Try it: For the entries below, print exactly the lines between the line holding "Given: Select the Item layout icon" and the line holding "The height and width of the screenshot is (764, 659).", inclusive, and nothing else.

Stored items:
══════════════════════════════

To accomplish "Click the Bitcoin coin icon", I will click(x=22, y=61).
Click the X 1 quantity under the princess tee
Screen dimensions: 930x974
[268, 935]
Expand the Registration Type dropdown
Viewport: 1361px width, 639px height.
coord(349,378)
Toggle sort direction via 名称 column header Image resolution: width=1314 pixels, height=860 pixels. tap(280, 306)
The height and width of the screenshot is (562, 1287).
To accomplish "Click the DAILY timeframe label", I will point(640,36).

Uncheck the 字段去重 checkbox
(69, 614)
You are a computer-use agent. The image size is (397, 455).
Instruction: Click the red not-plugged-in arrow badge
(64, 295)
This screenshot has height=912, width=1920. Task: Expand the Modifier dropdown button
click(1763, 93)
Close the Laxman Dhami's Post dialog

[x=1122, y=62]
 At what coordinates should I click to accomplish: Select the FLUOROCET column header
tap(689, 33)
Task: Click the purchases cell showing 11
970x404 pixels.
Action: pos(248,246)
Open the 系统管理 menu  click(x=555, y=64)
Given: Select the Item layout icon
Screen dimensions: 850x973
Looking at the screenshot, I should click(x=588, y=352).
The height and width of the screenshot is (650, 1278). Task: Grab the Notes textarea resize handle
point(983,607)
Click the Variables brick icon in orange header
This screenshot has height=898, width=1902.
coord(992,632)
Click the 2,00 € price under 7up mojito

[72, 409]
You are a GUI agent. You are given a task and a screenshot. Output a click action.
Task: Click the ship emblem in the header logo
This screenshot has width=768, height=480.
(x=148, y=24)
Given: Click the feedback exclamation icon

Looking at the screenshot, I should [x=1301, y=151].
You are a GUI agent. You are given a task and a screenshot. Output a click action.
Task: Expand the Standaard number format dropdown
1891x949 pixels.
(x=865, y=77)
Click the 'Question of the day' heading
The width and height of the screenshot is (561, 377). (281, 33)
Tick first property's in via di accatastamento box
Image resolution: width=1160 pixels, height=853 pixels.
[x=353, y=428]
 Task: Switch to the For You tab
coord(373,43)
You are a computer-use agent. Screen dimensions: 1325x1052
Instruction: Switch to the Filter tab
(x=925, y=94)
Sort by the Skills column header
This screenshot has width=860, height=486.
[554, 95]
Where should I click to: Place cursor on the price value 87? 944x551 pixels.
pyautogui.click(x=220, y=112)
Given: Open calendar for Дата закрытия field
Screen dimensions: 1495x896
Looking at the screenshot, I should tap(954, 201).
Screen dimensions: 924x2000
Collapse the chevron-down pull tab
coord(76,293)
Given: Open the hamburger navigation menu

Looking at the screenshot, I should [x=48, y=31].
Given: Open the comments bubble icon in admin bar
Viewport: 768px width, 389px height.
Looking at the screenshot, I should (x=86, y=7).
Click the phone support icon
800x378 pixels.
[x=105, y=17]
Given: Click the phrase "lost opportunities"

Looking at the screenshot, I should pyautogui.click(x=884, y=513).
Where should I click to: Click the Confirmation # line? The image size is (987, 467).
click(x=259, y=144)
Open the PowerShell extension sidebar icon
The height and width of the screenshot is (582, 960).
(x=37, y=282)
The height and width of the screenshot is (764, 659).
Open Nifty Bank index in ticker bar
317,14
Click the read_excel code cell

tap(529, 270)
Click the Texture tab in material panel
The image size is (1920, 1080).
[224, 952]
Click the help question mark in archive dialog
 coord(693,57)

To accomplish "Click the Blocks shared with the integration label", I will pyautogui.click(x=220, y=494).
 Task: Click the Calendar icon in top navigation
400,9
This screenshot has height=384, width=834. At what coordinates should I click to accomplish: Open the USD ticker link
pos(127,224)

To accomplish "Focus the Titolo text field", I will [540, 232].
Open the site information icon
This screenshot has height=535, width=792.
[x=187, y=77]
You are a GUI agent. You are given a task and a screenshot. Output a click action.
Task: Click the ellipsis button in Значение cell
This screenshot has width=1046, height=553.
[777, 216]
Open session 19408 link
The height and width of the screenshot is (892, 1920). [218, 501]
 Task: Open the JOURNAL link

══════════════════════════════

Solution for this task:
Given: Select the Item layout icon
Screen dimensions: 850x973
Looking at the screenshot, I should click(x=588, y=352).
The height and width of the screenshot is (650, 1278). Task: Grab the Notes textarea resize handle
point(983,607)
Click the Variables brick icon in orange header
This screenshot has height=898, width=1902.
coord(992,632)
Click the 2,00 € price under 7up mojito

[72, 409]
You are a GUI agent. You are given a task and a screenshot. Output a click action.
Task: Click the ship emblem in the header logo
This screenshot has width=768, height=480.
(x=148, y=24)
Given: Click the feedback exclamation icon

Looking at the screenshot, I should [x=1301, y=151].
You are a GUI agent. You are given a task and a screenshot. Output a click action.
Task: Expand the Standaard number format dropdown
1891x949 pixels.
(x=865, y=77)
Click the 'Question of the day' heading
The width and height of the screenshot is (561, 377). (281, 33)
Tick first property's in via di accatastamento box
Image resolution: width=1160 pixels, height=853 pixels.
[x=353, y=428]
 Task: Switch to the For You tab
coord(373,43)
You are a computer-use agent. Screen dimensions: 1325x1052
Instruction: Switch to the Filter tab
(x=925, y=94)
Sort by the Skills column header
This screenshot has width=860, height=486.
[554, 95]
Where should I click to: Place cursor on the price value 87? 944x551 pixels.
pyautogui.click(x=220, y=112)
Given: Open calendar for Дата закрытия field
Screen dimensions: 1495x896
Looking at the screenshot, I should tap(954, 201).
Screen dimensions: 924x2000
Collapse the chevron-down pull tab
coord(76,293)
Given: Open the hamburger navigation menu

Looking at the screenshot, I should [x=48, y=31].
Given: Open the comments bubble icon in admin bar
Viewport: 768px width, 389px height.
Looking at the screenshot, I should (x=86, y=7).
Click the phone support icon
800x378 pixels.
[x=105, y=17]
Given: Click the phrase "lost opportunities"

Looking at the screenshot, I should pyautogui.click(x=884, y=513).
Where should I click to: Click the Confirmation # line? The image size is (987, 467).
click(x=259, y=144)
Open the PowerShell extension sidebar icon
The height and width of the screenshot is (582, 960).
(x=37, y=282)
The height and width of the screenshot is (764, 659).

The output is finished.